It’s more than a bit ironic that this weekend’s Photo Friday theme was “Cleanliness,” as I spent the weekend tending (and cleaning up after) three dogs and eight cats while J is overseas on business this week.
Tending (and cleaning up after) such a menagerie means you spend approximately an hour and a half doing pet tasks every morning: the dogs have to go out, various food and water dishes have to be refilled, five litter-boxes have to be cleaned, and three cats and a dog need their respective medications. In the evening, there’s another hour or so of tasks: again the dogs go out, food dishes get refilled, and various medications are administered. Folks with one or two pets might be able to let some of these daily tasks slide, but if you have a houseful of pets and don’t want to appear on the next episode of Hoarders, you really have to keep on top of your chores.
After spending this weekend doing the chores J typically does every day, I’ve realized how much like living in a Zen Center his routine is. If you live in a Zen Center, you spend about an hour and a half practicing first thing in the morning: first there are prostrations, then there is sitting meditation, then there is chanting. In the evening, there’s another hour or so of practice: again you chant, and again you sit. During the two and a half years I lived at the Cambridge Zen Center, this practice regimen quickly became routine: instead of fighting the schedule or complaining about how much time I “had to” spend meditating, I learned simply to show up for practice.

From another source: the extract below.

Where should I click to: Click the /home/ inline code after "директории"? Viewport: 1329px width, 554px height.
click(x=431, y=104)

This weekend felt like a return to old times…except instead of getting out of bed at 5:00 am to do prostrations followed by meditation, I got up at 7:30 to let the first of three dogs out, followed by litter-box cleaning. When you have a dozen pets relying upon you for food, water, and medicine, you can’t take the day off because you don’t really feel like cleaning litter-boxes today. Like meditation, the tasks of litter-box cleaning and pet-bowl refilling are mindlessly repetitive: while doing them, you have ample opportunity to leave your mind alone, and this provides a welcome break from the intellectual rigors of work and other concerns.

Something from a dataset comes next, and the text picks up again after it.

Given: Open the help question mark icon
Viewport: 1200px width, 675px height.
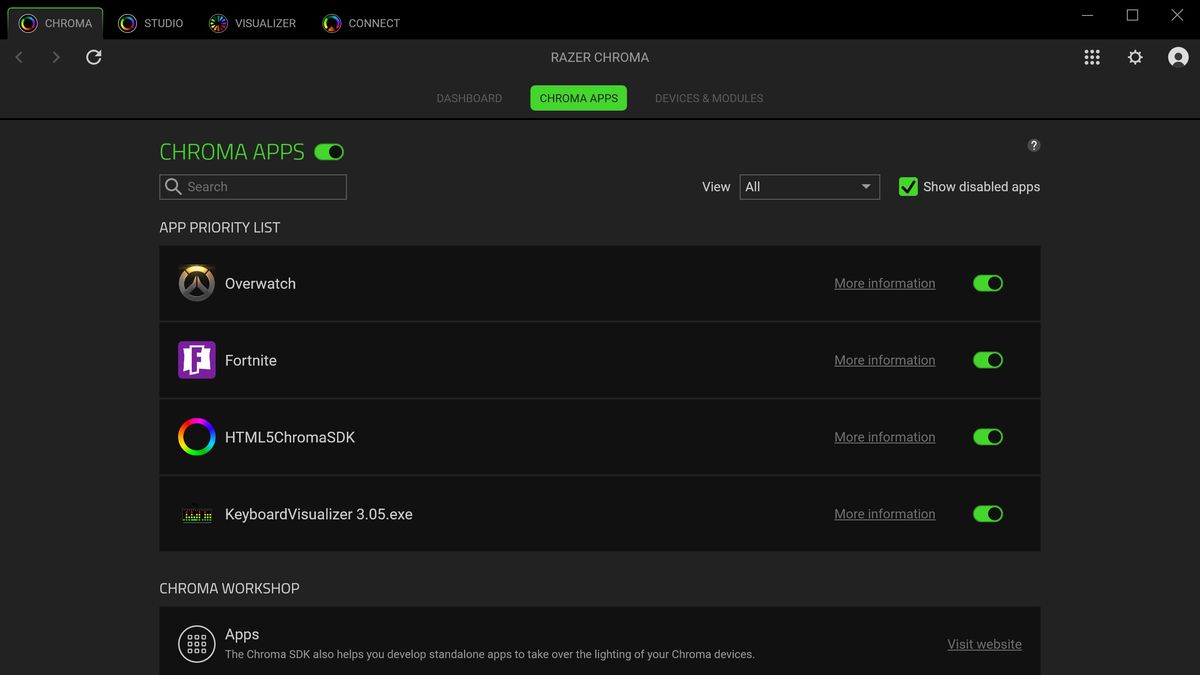Looking at the screenshot, I should (x=1033, y=145).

When you spend a weekend at home with three dogs and eight cats, there comes a time each afternoon when your chores are temporarily done and all the animals are resting. At quiet moments like this, the satisfaction you feel walking around a house of sleeping, contented pets feels a bit like the the surge of contentment you feel on a Zen retreat when, after dinner and a hot shower, you walk uphill to evening practice believing with all your heart that nothing in the world could be more blissful than the plain gravel path underfoot. When I first met J, I felt no need to teach him meditation, for even though he doesn’t practice Zen, I could tell J has his own practice regimen, the ritual of daily pet-tasks serving to ground him in a way that my Zen practice grounds me. Some folks refer to Zen practice as “just sitting,” and after having spent a weekend retreating with a houseful of animals, I feel confident that “just pet-sitting” works toward the same end.